-- begin DATA FOR THIS EXERCISE --

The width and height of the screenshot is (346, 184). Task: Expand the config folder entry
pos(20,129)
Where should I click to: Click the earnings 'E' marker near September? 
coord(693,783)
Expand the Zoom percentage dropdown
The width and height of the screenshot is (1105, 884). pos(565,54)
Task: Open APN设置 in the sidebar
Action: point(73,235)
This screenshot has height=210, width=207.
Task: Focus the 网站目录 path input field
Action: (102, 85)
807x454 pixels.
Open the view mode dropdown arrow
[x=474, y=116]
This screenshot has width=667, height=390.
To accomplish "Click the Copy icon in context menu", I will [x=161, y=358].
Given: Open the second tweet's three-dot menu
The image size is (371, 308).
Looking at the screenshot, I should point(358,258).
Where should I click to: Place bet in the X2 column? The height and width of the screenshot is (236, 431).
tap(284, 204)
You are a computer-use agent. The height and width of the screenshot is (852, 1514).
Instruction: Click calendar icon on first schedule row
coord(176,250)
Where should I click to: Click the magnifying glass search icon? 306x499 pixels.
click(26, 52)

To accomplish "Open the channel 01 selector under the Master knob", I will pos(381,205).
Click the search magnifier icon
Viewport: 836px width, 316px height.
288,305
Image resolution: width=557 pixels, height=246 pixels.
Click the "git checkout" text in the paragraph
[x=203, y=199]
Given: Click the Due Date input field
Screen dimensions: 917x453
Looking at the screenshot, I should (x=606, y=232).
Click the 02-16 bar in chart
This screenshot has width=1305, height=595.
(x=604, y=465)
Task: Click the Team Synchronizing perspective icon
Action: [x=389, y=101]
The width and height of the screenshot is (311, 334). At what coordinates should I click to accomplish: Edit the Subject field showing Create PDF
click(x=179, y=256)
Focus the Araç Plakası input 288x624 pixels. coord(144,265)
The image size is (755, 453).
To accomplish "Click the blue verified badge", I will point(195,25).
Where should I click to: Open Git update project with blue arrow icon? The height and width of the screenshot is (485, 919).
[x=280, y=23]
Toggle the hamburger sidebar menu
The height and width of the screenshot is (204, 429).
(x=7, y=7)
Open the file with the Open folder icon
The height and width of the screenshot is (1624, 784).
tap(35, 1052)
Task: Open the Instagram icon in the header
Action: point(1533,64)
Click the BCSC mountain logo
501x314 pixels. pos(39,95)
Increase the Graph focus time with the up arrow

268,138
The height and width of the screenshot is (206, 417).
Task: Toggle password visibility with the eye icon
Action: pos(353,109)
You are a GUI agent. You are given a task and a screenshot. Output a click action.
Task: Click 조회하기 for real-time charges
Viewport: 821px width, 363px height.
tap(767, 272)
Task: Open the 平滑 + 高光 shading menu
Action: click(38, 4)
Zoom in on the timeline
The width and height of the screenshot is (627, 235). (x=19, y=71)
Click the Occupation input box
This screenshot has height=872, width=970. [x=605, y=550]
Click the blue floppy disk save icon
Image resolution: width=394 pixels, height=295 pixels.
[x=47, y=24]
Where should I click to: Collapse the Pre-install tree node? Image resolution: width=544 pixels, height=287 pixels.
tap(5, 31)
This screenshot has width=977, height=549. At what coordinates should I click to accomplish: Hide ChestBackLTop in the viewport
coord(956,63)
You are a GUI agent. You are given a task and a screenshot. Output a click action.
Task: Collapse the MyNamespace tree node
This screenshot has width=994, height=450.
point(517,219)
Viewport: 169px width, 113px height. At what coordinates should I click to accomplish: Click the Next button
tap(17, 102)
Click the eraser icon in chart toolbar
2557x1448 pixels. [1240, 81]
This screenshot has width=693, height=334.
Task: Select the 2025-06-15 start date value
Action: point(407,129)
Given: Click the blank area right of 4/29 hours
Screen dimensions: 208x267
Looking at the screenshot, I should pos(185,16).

-- end DATA FOR THIS EXERCISE --

AIM OF THE EXERCISE: Count the lines in the records that contain the string "size". Reply with the number only.

RESULT FOR THIS TASK: 2